Alternativa C: incorreta. Os esporozoítos, de fato, se reproduzem assexuadamente por esquizogonia (= merogonia) dentro das células do fígado (= hepatócitos). Tal reprodução gera merozoítos que rompem os hepatócitos e invadem hemácias. Todavia, não é a reprodução assexuada dos esporozoítos no interior dos hepatócitos o fenômeno responsável pelos picos de febre.

Alternativa D: incorreta. Quando rompem as células hepáticas (= hepatócitos), os merozoítos são liberados na corrente sanguínea, mas, nessa etapa não ocorre liberação na corrente sanguínea de quantidades significativas de substâncias que desencadeiam os acessos febris.

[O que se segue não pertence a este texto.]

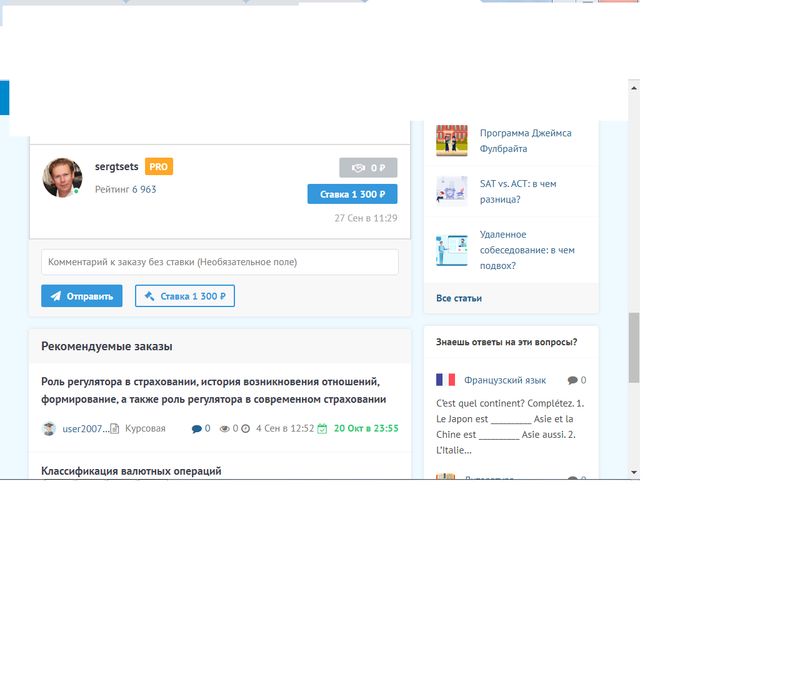Viewport: 800px width, 688px height.
Task: Click the remote interview article thumbnail
Action: tap(452, 250)
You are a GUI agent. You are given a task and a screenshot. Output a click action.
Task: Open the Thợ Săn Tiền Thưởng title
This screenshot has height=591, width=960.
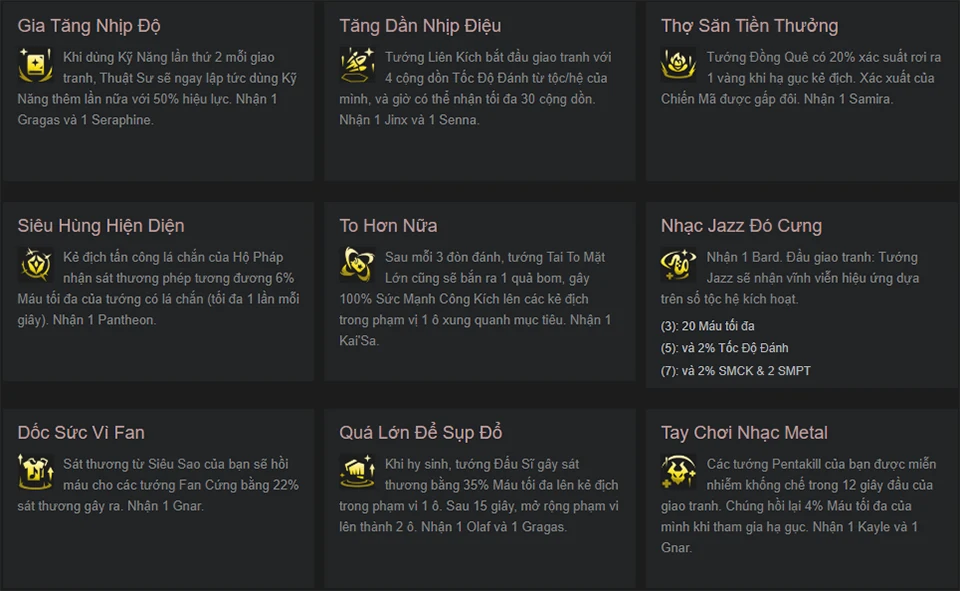pyautogui.click(x=749, y=26)
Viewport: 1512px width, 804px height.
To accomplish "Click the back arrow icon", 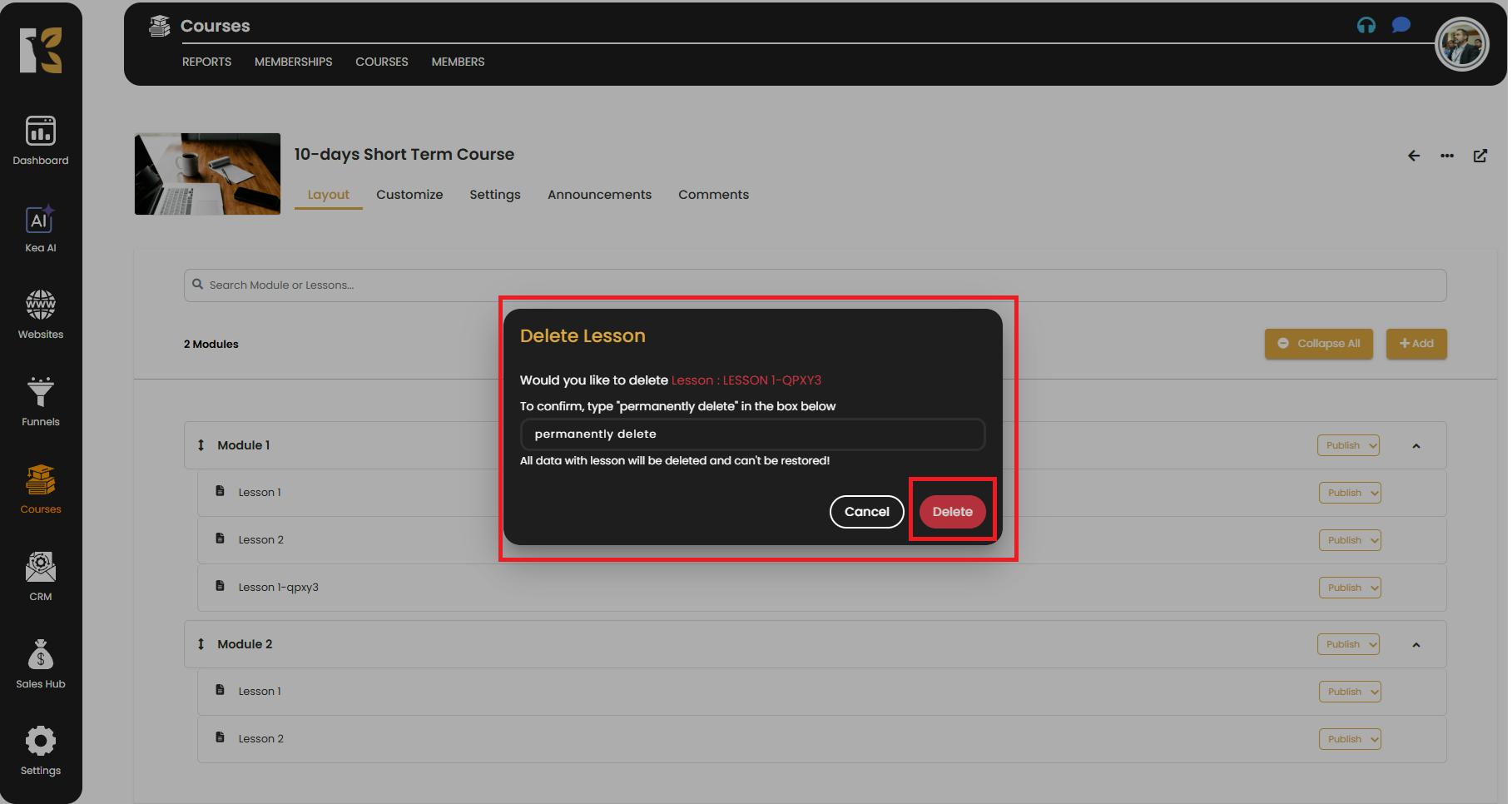I will point(1413,156).
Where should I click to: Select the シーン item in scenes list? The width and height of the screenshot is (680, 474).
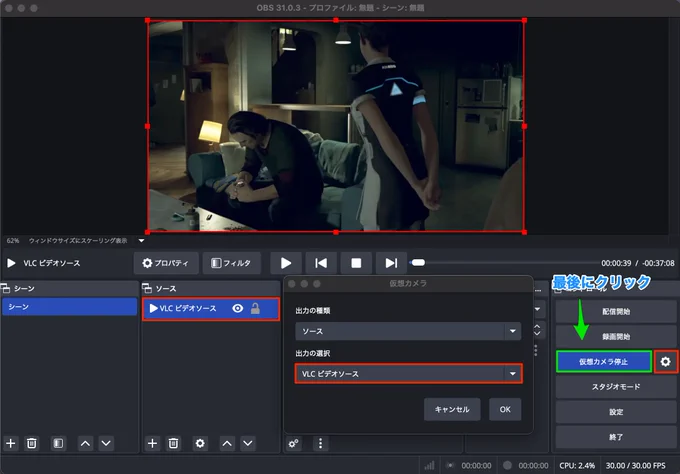[69, 307]
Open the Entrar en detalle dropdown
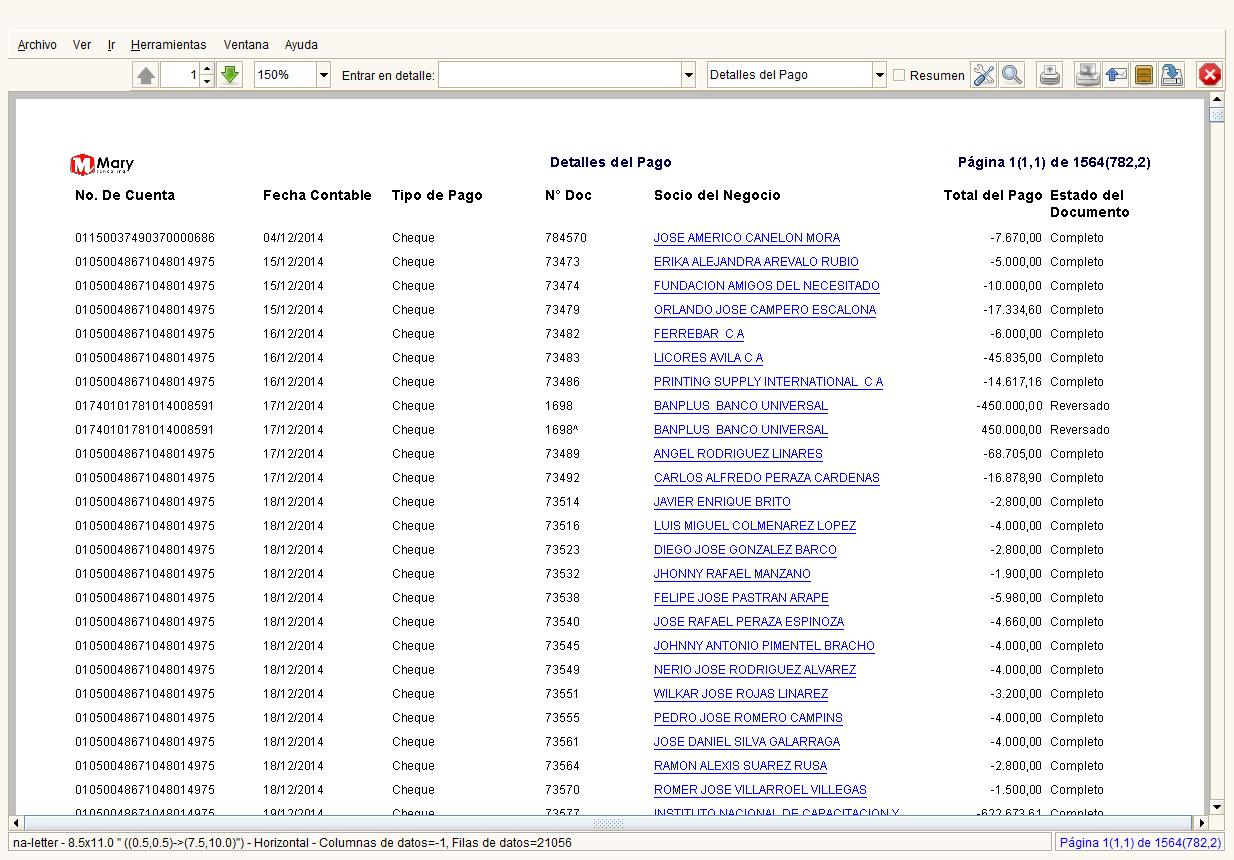Screen dimensions: 1234x860 coord(688,75)

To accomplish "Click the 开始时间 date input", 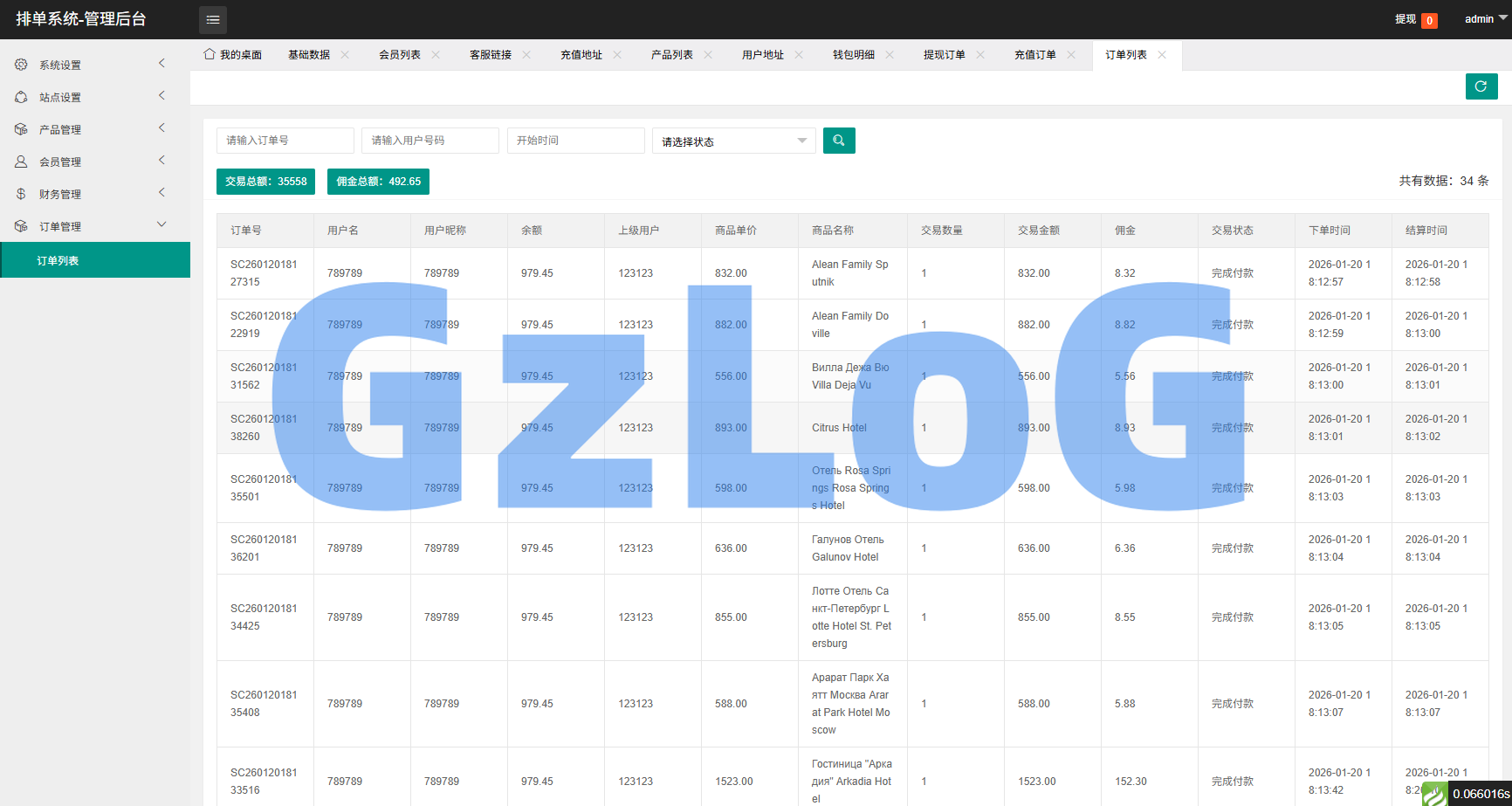I will [575, 141].
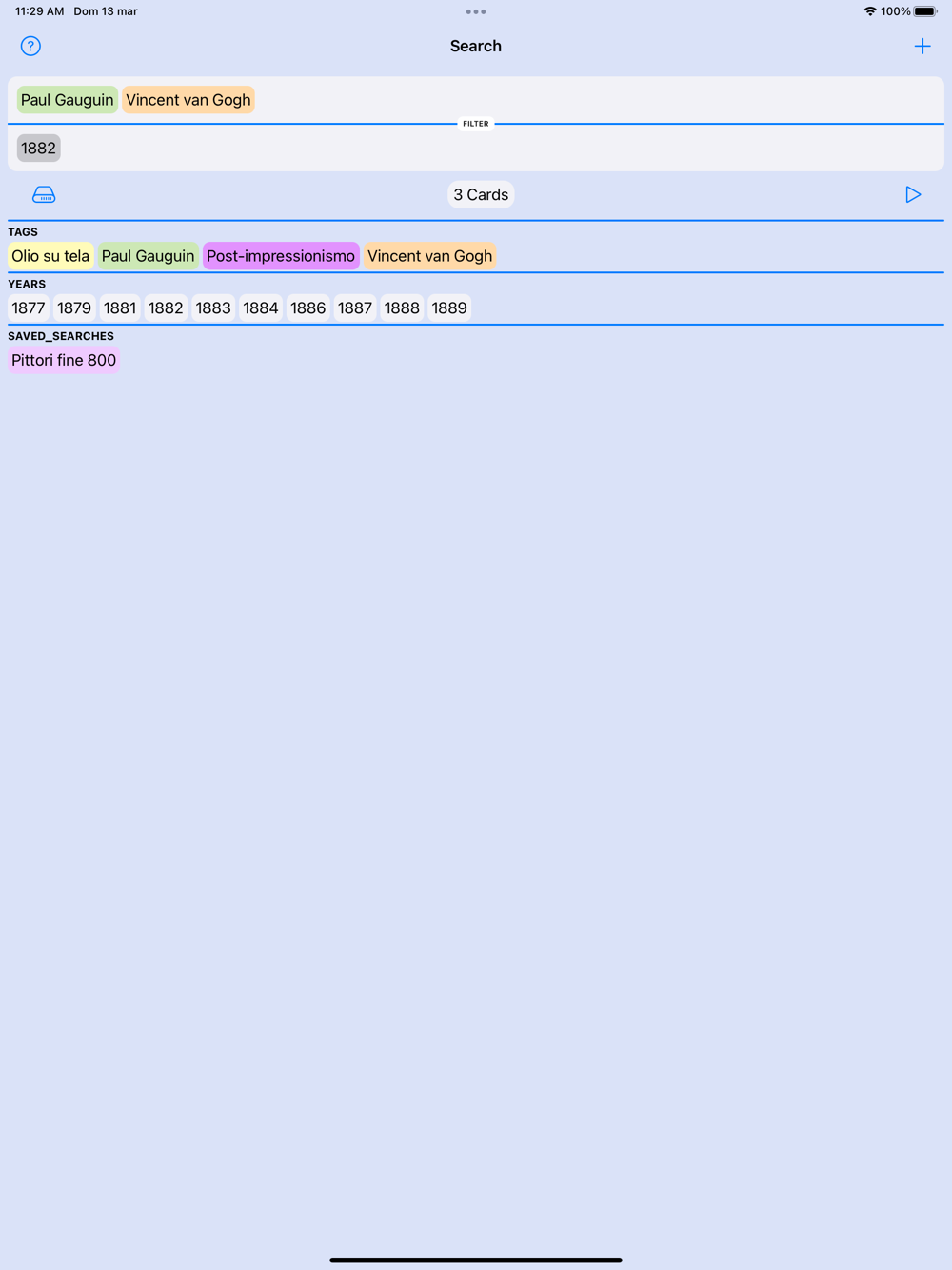This screenshot has width=952, height=1270.
Task: Remove Vincent van Gogh from search field
Action: 188,100
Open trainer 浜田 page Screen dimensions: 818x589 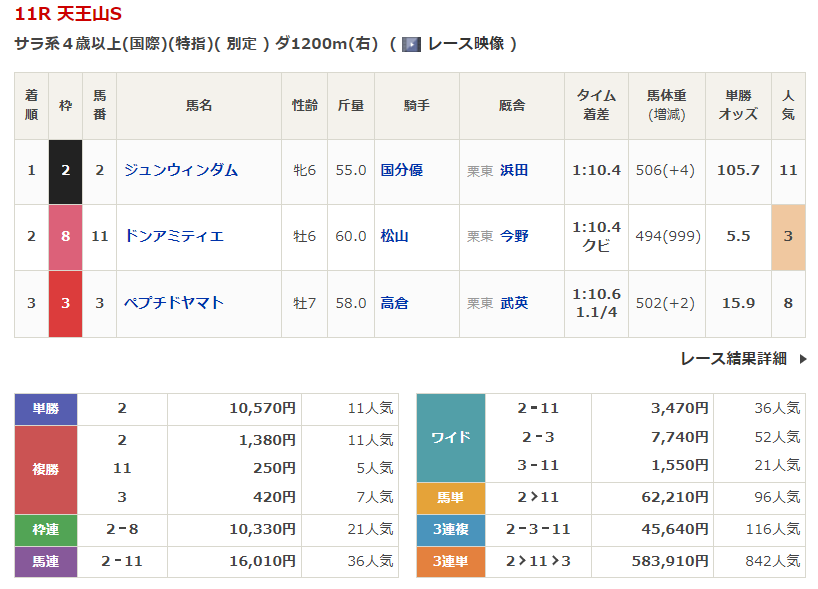[x=514, y=170]
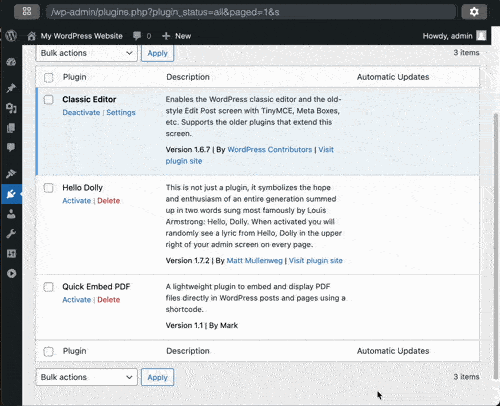Open the Pages sidebar icon
This screenshot has width=500, height=406.
pos(11,128)
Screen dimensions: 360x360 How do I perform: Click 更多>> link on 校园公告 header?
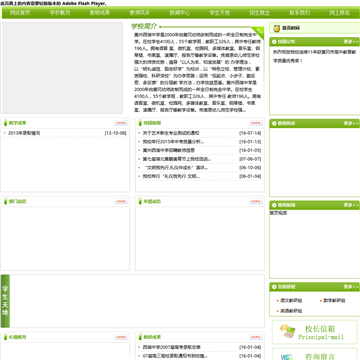pyautogui.click(x=351, y=42)
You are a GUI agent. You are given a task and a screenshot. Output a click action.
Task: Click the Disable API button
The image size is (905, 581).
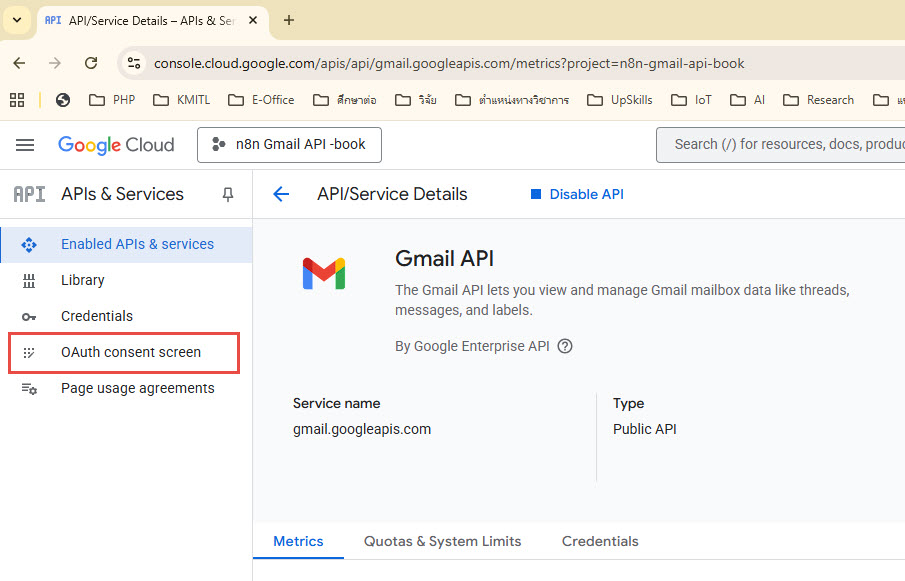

Alternativa E: incorreta. Alguns merozoítos gerados por reprodução assexuada no interior das hemácias não rompem essas células sanguíneas. Esses merozoítos irão se diferenciar gerando gametócitos, ou seja, células precursoras de gametas masculinos e femininos. Os gametócitos, então, permanecem no interior das hemácias para – quando o mosquito Anopheles fêmea se alimentar do sangue de uma pessoa com malária – passarem do organismo humano para o tubo digestivo do inseto. No tubo digestivo do mosquito é que os gametócitos se diferenciam em gametas masculino e feminino e realizam a fecundação. Mas, como sabemos, a formação de gametócitos no interior das hemácias não provoca os acessos febris típicos da malária.